En homme d’action, Ciré a d’abord été le président fondateur de la turbulente AMEAN (Association Musulmane des Étudiants d’Afrique Noire) devenue plus tard AMEA (le « noire » ayant été fort opportunément jugé inopportun !). Les tribunes que lui offraient alors « Vers l’Islam », ainsi que d’autres périodiques protestataires de l’époque, lui donnèrent l’occasion, avec la belle plume qu’on lui connaît, de dénoncer les nombreuses injustices et exactions de l’ère coloniale finissante, particulièrement envers les musulmans. Il fut désigné par ces mêmes autorités coloniales pour représenter l’AMEA au pèlerinage à la Mecque en 1954 : il n’avait que 25 ans. Durant la même période épique, il fit paraître son « Christianisme ou Islam : à la recherche d’une attitude religieuse valable». Cet opuscule à la fois philosophique et théologique, qui témoigne déjà à l’époque de l’ouverture d’esprit et de la tolérance de l’auteur était devenu mon livre de chevet durant une bonne partie de mon adolescence (avec « l’Aventure Ambigüe » et « Le Coran/Garnier Flammarion). Rarement un ouvrage m’aura autant frappé par sa densité, par sa précision, mais aussi par l’approche méthodique qui, compare, « pièce par pièce » les 2 plus grandes religions révélées. Suivirent « A la mère des Cités », « Où va l’Afrique ? », « la légende de Saikou Oumar TALL », «L’islam et la science », « Le message de Seydi El Hadj Malick SY », « le coran et les Sciences Positives Modernes », « l’Islam et la crise sénégalaise », « Pèlerinage et visite pieuse : Makkah Madina », puis, raboutant sa plume, son dernier ouvrage, recueil sur une trentaine d’années de divers articles parus dans la presse, « Consciences musulmane et voix citoyenne ».
Tous ces essais sur différents sujets, ont bien entendu eu pour épicentre l’Islam, que l’auteur plaçait au centre de son militantisme. Après plusieurs années de combat acharné pour sa reconnaissance en ONG, Action de Solidarité Islamique vit enfin le jour en 1985.

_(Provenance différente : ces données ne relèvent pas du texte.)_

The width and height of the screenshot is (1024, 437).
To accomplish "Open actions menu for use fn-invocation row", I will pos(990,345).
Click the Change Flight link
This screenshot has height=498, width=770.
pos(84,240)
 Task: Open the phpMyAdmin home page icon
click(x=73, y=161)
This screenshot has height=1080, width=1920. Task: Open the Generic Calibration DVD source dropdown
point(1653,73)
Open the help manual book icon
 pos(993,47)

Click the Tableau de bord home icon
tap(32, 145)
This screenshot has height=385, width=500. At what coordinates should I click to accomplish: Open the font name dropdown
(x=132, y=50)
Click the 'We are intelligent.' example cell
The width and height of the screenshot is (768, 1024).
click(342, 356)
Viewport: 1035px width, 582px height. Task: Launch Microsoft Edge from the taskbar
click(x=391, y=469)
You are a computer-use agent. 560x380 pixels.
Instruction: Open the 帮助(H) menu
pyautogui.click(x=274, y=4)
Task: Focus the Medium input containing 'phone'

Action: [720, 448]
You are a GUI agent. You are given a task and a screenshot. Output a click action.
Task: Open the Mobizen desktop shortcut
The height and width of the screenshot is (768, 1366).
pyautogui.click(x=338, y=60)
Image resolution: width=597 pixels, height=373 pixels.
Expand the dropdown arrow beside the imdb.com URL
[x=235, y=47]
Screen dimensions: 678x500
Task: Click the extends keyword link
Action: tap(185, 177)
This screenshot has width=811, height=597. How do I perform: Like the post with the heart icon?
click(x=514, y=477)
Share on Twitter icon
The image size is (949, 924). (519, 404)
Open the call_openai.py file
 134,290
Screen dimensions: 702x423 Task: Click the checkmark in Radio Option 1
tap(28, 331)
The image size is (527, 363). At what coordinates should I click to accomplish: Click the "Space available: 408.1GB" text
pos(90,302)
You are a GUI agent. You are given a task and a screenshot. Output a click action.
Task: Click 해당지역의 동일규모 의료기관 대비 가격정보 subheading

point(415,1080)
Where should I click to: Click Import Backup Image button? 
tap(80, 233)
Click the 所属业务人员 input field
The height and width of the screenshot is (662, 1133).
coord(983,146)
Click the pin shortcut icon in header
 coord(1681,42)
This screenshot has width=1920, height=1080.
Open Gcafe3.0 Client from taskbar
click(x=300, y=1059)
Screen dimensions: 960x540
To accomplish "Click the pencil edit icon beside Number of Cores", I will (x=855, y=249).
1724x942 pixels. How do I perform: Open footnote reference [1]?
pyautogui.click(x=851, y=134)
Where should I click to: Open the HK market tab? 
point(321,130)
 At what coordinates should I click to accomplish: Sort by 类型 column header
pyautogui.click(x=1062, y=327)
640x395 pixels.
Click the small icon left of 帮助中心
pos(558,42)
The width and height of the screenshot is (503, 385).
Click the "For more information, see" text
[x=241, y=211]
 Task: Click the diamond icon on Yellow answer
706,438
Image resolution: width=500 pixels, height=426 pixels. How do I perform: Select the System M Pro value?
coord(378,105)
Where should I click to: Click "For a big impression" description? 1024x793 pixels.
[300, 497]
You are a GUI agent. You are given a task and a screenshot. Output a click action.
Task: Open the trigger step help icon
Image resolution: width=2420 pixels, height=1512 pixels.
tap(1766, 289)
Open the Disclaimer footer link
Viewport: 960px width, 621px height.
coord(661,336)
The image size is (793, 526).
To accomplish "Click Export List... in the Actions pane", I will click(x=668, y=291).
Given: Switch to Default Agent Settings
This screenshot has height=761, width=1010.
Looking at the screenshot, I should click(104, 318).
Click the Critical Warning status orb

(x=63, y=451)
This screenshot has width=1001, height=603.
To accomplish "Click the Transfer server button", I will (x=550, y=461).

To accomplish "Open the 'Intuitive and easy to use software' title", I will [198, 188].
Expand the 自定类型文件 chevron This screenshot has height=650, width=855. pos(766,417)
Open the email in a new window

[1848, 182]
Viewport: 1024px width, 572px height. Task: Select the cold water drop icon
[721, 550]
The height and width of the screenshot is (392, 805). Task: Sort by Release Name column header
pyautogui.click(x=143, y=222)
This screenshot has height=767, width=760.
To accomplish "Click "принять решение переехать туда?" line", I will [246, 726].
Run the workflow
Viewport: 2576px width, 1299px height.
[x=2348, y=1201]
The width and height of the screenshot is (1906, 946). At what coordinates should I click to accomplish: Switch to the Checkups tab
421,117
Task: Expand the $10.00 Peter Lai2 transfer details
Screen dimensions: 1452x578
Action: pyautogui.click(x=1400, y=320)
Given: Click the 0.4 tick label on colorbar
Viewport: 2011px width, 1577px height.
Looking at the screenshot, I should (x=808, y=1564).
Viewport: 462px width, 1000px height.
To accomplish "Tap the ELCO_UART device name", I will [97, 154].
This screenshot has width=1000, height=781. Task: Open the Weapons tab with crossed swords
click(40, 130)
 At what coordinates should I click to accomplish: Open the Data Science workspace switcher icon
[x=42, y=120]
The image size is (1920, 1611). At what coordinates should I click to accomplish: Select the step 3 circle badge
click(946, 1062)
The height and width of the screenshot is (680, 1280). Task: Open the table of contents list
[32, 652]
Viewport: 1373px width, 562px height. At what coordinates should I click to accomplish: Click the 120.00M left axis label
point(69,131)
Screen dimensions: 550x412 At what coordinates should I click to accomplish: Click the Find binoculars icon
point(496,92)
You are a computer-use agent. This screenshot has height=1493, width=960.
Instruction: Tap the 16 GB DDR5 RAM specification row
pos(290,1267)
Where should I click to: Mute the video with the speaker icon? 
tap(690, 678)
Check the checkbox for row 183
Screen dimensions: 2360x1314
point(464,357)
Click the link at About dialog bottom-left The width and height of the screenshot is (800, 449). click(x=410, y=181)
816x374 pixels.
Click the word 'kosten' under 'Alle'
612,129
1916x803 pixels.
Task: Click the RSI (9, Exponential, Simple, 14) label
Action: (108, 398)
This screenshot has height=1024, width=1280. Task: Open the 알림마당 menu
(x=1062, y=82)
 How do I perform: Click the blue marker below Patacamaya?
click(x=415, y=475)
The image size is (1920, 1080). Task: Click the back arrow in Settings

Notre Seigneur ayant dit « Rivalisez dans les bonnes actions » (), Ciré, avec des compagnons de très grande qualité, travailleur infatigable, déployant des efforts qui n’étaient plus de son âge, une expertise qu’on pensait réservée aux spécialistes de santé publique, un acharnement témoin de son « himmé », a pu obtenir des financements conséquents pour mettre en œuvre les interventions de l’ASI à Podor en particulier, son « pays » natal dont il parlait avec une certaine nostalgie. « Rivalisant dans les bonnes actions » avec certaines ONG qui se croyaient en terrain conquis, ASI a pu s’imposer et développer des actions de santé communautaire dans le district sanitaire de Podor, en particulier dans la CR de Guédé Village. D’autres actions de santé publique sont également à l’actif d’ASI, dont la création de dispensaires à Thiès et Dakar.
Homme d’action mais aussi de style, Ciré aimait le Beau et le Bien. Il savait offrir avec élégance, dans la discrétion. Il offrait aux puissants comme aux plus humbles. Il se plaisait à offrir, et il le faisait de fort belle manière, à la fois avec magnanimité et humilité.
Nous ne te pleurerons pas dédé Ciré. Nous garderons simplement ton souvenir vivant dans nos mémoires. Par ton comportement, tu as su incarner le bon musulman, l’homme que le modeste bédouin d’Arabie, l’envoyé de Dieu, était chargé de promouvoir, grâce à La Parole.
Par tes actes quotidiens, tu as cherché en permanence à te fondre au modèle par Excellence, Muhammad l’Envoyé d’Allah. Puisse Le Tout Puissant te réserver une place de choix auprès d’Al Karim (Le Généreux), comme récompense d’une vie remplie de …générosité.